Nowadays, the nurses that work with me know to call me (I'm not scary) BEFORE they decide on a course of action.
May 29, '09
you are 100% correct saying that doing something without a MD order is practicing outside our scope, having said that.....in the world of home health, you work 99.9% of the time with verbal ordres, initiated by us, ( you assess your patient and find they have and open wound) you call the MD office to report, usually get someones voice mail) verbal order written, faxed or mailed to the MD and returns to the office anywhere around 14 days! i dont know any other way around it.
May 29, '09
lol... Im reading this post because I am a hospice nurse.. and quite frankly... I write a lot of orders.... but in my defence... the orders I write are from standing orders in which we have a ton of them.
However... if a doctor hasn't signed off on the standing orders... I am the first one to call them... and I dont really care if they get upset... and as they are ranting and raving at me whether it be in the wee hours of the morning or during their very busy day..... I always add... Dr... So and So.. we do have standing orders for hospice, can I send those to you again so we can reduce the number of calls?
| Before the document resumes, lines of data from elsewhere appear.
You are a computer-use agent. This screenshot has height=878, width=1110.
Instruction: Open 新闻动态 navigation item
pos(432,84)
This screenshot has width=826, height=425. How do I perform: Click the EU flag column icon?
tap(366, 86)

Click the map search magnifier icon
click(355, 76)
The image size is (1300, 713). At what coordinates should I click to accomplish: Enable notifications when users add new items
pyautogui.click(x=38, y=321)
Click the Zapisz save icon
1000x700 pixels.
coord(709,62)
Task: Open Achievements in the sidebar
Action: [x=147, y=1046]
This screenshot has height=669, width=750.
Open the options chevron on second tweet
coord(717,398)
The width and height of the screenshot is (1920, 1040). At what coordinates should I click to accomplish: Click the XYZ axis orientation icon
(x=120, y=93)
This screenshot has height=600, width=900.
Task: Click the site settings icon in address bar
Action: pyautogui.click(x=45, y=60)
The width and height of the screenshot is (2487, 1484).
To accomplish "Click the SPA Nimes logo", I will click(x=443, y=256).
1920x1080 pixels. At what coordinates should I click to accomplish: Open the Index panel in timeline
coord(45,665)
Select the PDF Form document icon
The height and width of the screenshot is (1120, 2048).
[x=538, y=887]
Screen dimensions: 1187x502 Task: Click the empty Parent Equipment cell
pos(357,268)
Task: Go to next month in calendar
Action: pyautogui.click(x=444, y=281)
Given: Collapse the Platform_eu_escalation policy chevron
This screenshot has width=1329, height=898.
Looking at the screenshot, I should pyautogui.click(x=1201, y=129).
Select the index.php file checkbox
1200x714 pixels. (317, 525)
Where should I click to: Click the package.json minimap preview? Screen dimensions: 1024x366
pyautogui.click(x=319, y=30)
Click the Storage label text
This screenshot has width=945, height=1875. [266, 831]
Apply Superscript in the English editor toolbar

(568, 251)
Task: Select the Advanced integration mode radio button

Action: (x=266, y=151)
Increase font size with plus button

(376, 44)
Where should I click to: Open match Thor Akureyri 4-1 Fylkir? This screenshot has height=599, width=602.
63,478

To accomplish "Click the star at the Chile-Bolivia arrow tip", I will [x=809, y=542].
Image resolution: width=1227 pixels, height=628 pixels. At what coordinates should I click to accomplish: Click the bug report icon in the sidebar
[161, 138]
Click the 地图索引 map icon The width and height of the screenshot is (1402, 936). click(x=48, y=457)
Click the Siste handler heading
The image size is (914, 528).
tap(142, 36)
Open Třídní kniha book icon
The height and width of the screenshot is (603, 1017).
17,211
Generally that midmorning call and the gentle reminder to sign and fax us the standing orders.... does the trick....
If they get to particulary nasty.... I remind them that they are the physician and only they can make this call.... if they still yell and scream and hang up on me without the order given.... I call them back ( I am always pleasant and never lose my temper nor raise my voice... and my response when they answer the phone again is.. " so by your actions... your telling me you are refusing to treat our hospice pt?" That generally dampens their fire... they know me well enough to know.. that it WILL be charted. So far.. the docs that I know are very quick to give us what we need when we need it.. its the New "God Syndrome" out of Medical school that give us the most problems... but they catch on rather quickly.... We even have one doc... who is notorious crappy to nurses in the hospital... I mean.. down right hateful to where they cringe and even pay others to call him.... He hated me.... LOL.... I wern't scared of hi m....LOL
now that I am a hospice nurse... all of a sudden... I somehow grew a brain..LMAO
LOL.. but yeah... darlin.. call em... they put their pants on one leg at a time.. and if they didn't want the calls.. they shouldn't have become a Doctor... and I never apologize for calling them either. Its their job... if they dont like... they need to move on. HUGS.... and just to keep yourself safe and out of the legal drama's... call the doc... even if it is trivial.... if they tell you its trivial and you shouldn't be calling... them tell them to give you some standing orders for common ailments.... and you will happily leave them alone...LOL
May 30, '09
Thanks for all your kind words and advice. I truely appreciate it.